MySQL to ClickHouse data migration and replication
Dec 5, 2017
Altinity has developed an open source clickhouse-mysql tool that helps to migrate existing MySQL tables to ClickHouse and setup realtime replication of changes from MySQL to ClickHouse (INSERTS only). Here we demonstrate how it can be done by a simple example.
We will be using a subset of airline ontime test dataset:
mysql> select count(*) from airline.ontime;
+----------+
| count(*) |
+----------+
| 1289551 |
+----------+
Migration process consists of three steps:
- Create CH table
- Copy existing data from MySQL to CH
- Setup MySQL-to-ClickHouse replication
Prerequisites
clickhouse-mysql is a Python script, so Python >=3.5 needs to be installed. ‘pypy’ is better from performance prospective.
Following modules are needed for MySQL and ClickHouse integrations:
pip install mysqlclient
pip install mysql-replication
pip install clickhouse-driver
MySQL should have binlog enabled for replication.
1. Create ClickHouse table.
clickhouse-mysql has several modes. We start from ClickHouse table creation helper.
pypy clickhouse-mysql.py --log-file=/dev/null --src-host=127.0.0.1 --src-user=root --src-only-tables=airline.ontime --table-templates
That will generate ClickHouse table DDL template that needs to be manually edited.
CREATE TABLE `airline`.`ontime` (
`Year` Nullable(UInt16),
... CUT ...
`Div5TailNum` Nullable(String)
) ENGINE = MergeTree(<PRIMARY_DATE_FIELD>,
(<COMMA_SEPARATED_INDEX_FIELDS_LIST>), 8192)
Following changes need to be done manually:
- Specify partitioning column (
<PRIMARY_DATE_FIELD>
). - Specify primary key columns (
<COMMA_SEPARATED_INDEX_FIELDS_LIST>
) - Make sure partitioning and primary key columns are not nullable.
For example, it may look like
CREATE TABLE `airline`.`ontime` (
`Year` UInt16,
...CUT...
`Div5TailNum` Nullable(String)
) ENGINE = MergeTree(FlightDate, (FlightDate, Year, Month), 8192)
Once the table definition is ready, run clickhouse-client to create it into interactive mode or create from file.

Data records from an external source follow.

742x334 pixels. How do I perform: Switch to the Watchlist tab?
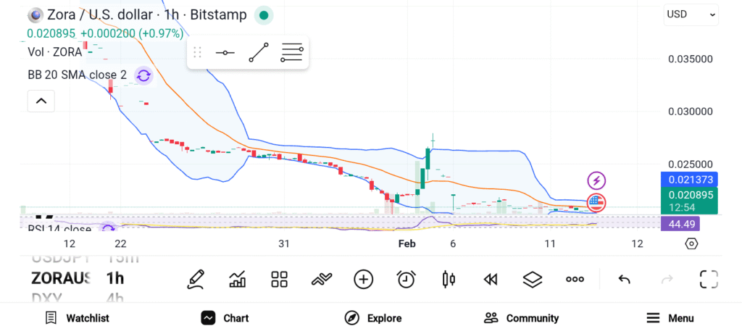[x=77, y=318]

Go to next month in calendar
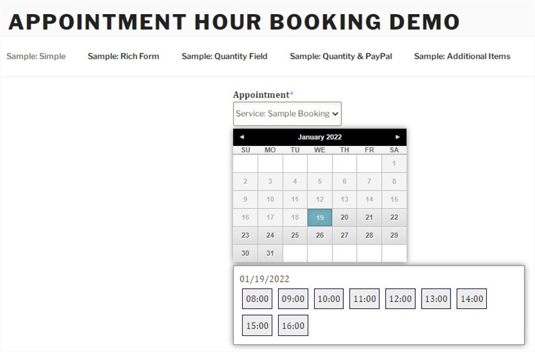coord(397,137)
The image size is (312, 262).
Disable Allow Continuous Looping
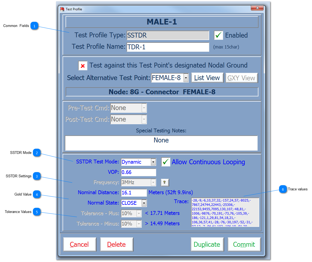pos(166,162)
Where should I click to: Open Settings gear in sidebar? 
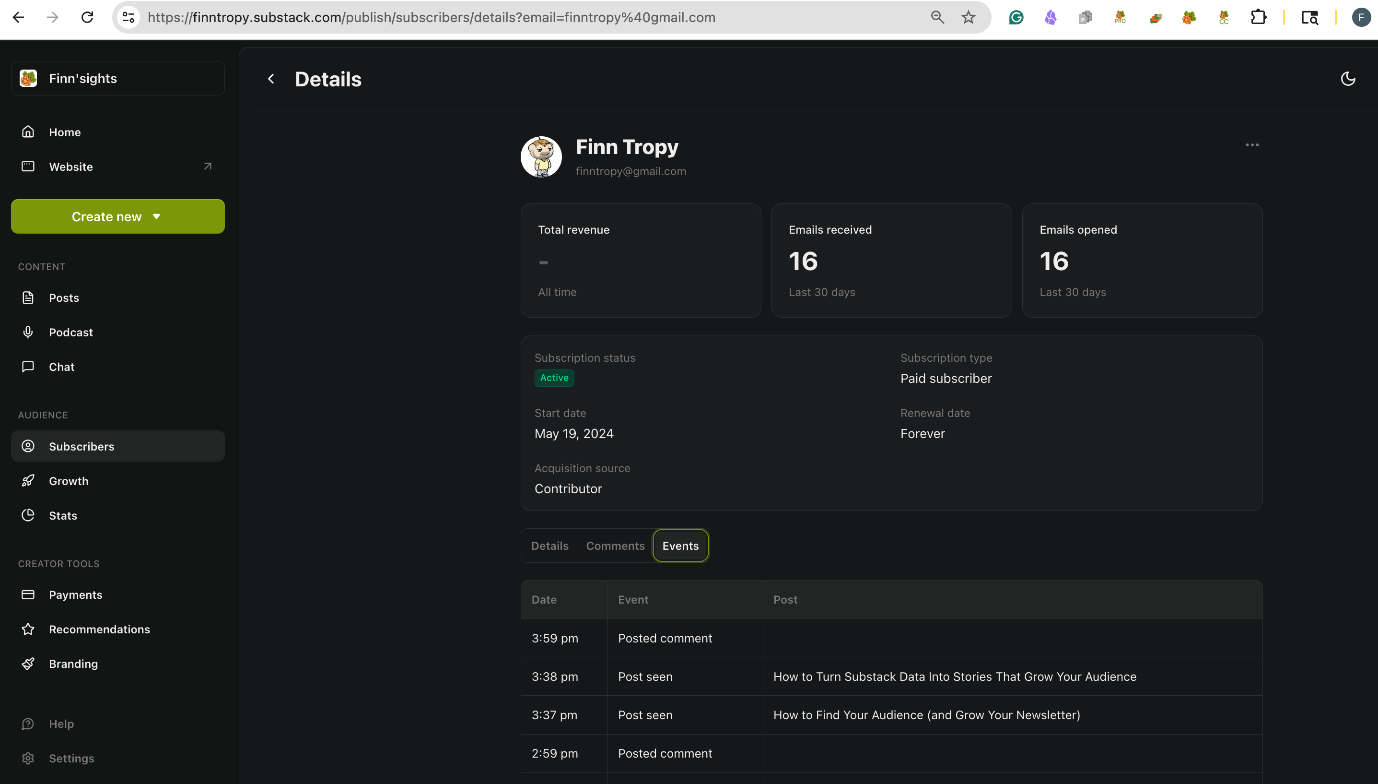28,758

2. Copy existing data from MySQL to ClickHouse
Data copy can be performed using standard MySQL and ClickHouse commands.
sudo mysqldump
-u root
--tz-utc
--quick
--fields-terminated-by=,
--fields-optionally-enclosed-by="
--fields-escaped-by=\
--tab="$CSV_FILES_DIR"/
airline ontime
sudo cat "$CSV_FILES_DIR"/ontime.txt | clickhouse-client --query="INSERT INTO airline.ontime FORMAT CSV"
If there are no errors you can check the table in clickhouse-client:
:) select count() from airline.ontime;
SELECT count()
FROM airline.ontime
┌─count()─┐
│ 1289551 │
└─────────┘
3. Setup MySQL-to-ClickHouse replication
Replication log reader for ontime database can be started by an example shell script:
./examples/run_airline_ontime_data_mysql_to_ch_reader.sh
If you are curious what it does, it runs ‘clickhouse-mysql’ with following parameters:
pypy clickhouse-mysql
--src-resume
--src-wait
--nice-pause=1
--log-level=info
--log-file=ontime.log
--src-host=127.0.0.1
--src-user=root
--dst-host=127.0.0.1
--csvpool
--csvpool-file-path-prefix=qwe_
--mempool-max-flush-interval=60
--mempool-max-events-num=10000
Now let’s test how inserts are propagated from MySQL to ClickHouse. We will duplicate the data in MySQL.
mysql> insert into airline.ontime select * from airline.ontime;
mysql> select count(*) from airline.ontime;
+----------+
| count(*) |
+----------+
| 2579102 |
+----------+
And check on ClickHouse side.
:) select count() from airline.ontime;
SELECT count()
FROM airline.ontime
┌─count()─┐
│ 2579102 │
└─────────┘
Inserted records were populated to ClickHouse.
Conclusion
Several months ago ProxySQL introduced ClickHouse support allowing to access ClickHouse via MySQL protocol. We took this further and demonstrated that it is possible to have MySQL data in ClickHouse in realtime using MySQL binlog reading technique. There are multiple ways to do that. Custom implementation like Altinity ‘clickhouse-mysql’ prototype is one approach, or more universal technologies can be used, for example Uber’s StorageTapper that generates Kafka stream from MySQL binlogs that can be later inserted to ClickHouse using Kafka engine or dedicated consumer.